Oposição protocola PEC alternativa ao fim da escala 6×1 e articula ofensiva no Senado

Foto: Waldemir Barreto/Agência Senado

Um grupo de 36 senadores da oposição protocolou no Senado Federal, na madrugada desta quinta-feira (28), uma proposta de emenda à Constituição (PEC) alternativa ao texto aprovado horas antes pela Câmara dos Deputados sobre o fim da escala 6×1.

A proposta, registrada como PEC 12/2026, é liderada por parlamentares ligados ao setor produtivo e conta com assinaturas de integrantes do PL, entre eles o senador e pré-candidato à Presidência da República, Flávio Bolsonaro.

O texto altera o artigo 7º da Constituição Federal para permitir que jornada e escala de trabalho sejam definidas por acordo individual entre empregado e empregador, convenção coletiva ou “livre pactuação contratual direta”.

Na prática, a PEC apresentada pela oposição amplia mecanismos já previstos na reforma trabalhista de 2017 e se contrapõe diretamente à proposta aprovada pela Câmara, que reduz a jornada semanal de trabalho sem redução salarial.

A minuta da proposta foi elaborada no gabinete do senador Rogério Marinho e prevê que, em determinadas situações, o contrato individual possa prevalecer sobre acordos coletivos.

O texto afirma:

“É garantida a compensação de horários e a redução da jornada, mediante acordo individual, convenção coletiva de trabalho ou livre pactuação contratual direta entre empregado e empregador, inclusive por hora trabalhada, prevalecendo o disposto em contrato individual de trabalho sobre os instrumentos de negociação coletiva.”

Outro ponto central da PEC vincula o valor da hora trabalhada ao salário mínimo nacional ou ao piso salarial da categoria de forma proporcional à carga horária exercida. Pela proposta, benefícios trabalhistas como férias, 13º salário e FGTS também passariam a ser calculados proporcionalmente às horas efetivamente trabalhadas.

Na justificativa, os autores afirmam que o objetivo é “ampliar a liberdade e autonomia do trabalhador na escolha de sua jornada de trabalho” e flexibilizar as relações trabalhistas.

Estratégia para atrasar votação

Além da PEC alternativa, senadores da oposição já articulam manobras regimentais para retardar a tramitação da proposta aprovada pela Câmara.

Um dos caminhos avaliados é utilizar o calendário legislativo de junho para desacelerar o debate no Senado. O feriado de Corpus Christi, as festas juninas nos estados e o início da Copa do Mundo são vistos por parlamentares como fatores que podem reduzir o ritmo das votações em Brasília.

O presidente do Senado, Davi Alcolumbre, afirmou que pretende conduzir a tramitação de forma “normal”, sem acelerar nem retardar artificialmente o processo.

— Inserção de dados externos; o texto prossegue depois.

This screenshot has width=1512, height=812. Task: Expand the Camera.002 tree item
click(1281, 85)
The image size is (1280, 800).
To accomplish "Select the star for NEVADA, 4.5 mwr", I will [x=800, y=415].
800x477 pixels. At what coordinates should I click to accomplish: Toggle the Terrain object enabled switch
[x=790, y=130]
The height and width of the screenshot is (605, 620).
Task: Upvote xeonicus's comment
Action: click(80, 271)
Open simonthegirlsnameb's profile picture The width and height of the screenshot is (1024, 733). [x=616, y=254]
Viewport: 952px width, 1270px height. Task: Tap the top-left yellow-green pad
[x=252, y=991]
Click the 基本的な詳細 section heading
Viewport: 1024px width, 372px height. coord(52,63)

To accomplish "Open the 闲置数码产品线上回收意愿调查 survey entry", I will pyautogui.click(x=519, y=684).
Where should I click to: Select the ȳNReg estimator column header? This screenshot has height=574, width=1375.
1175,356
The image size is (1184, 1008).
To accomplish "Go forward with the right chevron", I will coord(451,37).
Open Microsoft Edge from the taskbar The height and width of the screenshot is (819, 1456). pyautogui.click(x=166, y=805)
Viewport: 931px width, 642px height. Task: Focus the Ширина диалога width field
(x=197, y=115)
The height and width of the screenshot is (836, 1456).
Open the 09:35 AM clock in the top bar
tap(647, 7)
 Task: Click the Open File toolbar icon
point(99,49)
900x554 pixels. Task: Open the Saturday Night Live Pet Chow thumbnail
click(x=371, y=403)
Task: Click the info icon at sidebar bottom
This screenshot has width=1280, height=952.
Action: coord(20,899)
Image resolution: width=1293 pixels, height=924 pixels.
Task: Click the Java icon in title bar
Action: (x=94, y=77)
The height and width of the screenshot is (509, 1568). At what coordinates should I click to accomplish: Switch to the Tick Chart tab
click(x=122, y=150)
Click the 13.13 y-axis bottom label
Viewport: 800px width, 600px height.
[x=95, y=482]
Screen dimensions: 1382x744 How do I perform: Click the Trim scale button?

Alcolumbre deve reunir líderes partidários já na próxima semana para definir os próximos passos da análise da PEC.

Paralelamente, líderes de blocos parlamentares que representam 47 senadores protocolaram um requerimento pedindo debates temáticos para discutir os impactos sociais, econômicos e produtivos da proposta que acaba com a escala 6×1.

Na prática, o movimento amplia o debate e pode retardar o andamento da matéria.

Outro foco da oposição será a Comissão de Constituição e Justiça (CCJ), primeiro colegiado do Senado responsável pela análise da PEC. O grupo pretende utilizar o prazo máximo de até 30 dias para emissão do parecer e ainda apresentar emendas no plenário, o que obrigaria uma nova análise pela comissão.

Na avaliação de parlamentares da oposição, essas estratégias podem empurrar a votação definitiva para agosto. Caso o Senado altere o texto aprovado pela Câmara, a proposta precisará retornar aos deputados para nova análise.

Fiesp lidera pressão do setor produtivo

O presidente da Federação das Indústrias do Estado de São Paulo (Fiesp), Paulo Skaf, lidera uma ofensiva do setor produtivo contra a PEC do fim da escala 6×1.

Segundo a entidade, a mobilização reúne representantes de 30 setores produtivos, responsáveis por cerca de 25 milhões de empregos e metade do PIB brasileiro.

Nesta quarta-feira (27), Skaf participou de uma reunião com Davi Alcolumbre no Senado acompanhado da senadora Tereza Cristina e de Rogério Marinho.

O dirigente empresarial declarou apoio à PEC alternativa apresentada pela oposição e classificou o texto aprovado pela Câmara como “muito ruim”.

Skaf também afirmou que a proposta aprovada pelos deputados possui “motivação eleitoral” e pode gerar insegurança jurídica ao mercado de trabalho, além de comprometer acordos coletivos firmados entre empresas e trabalhadores.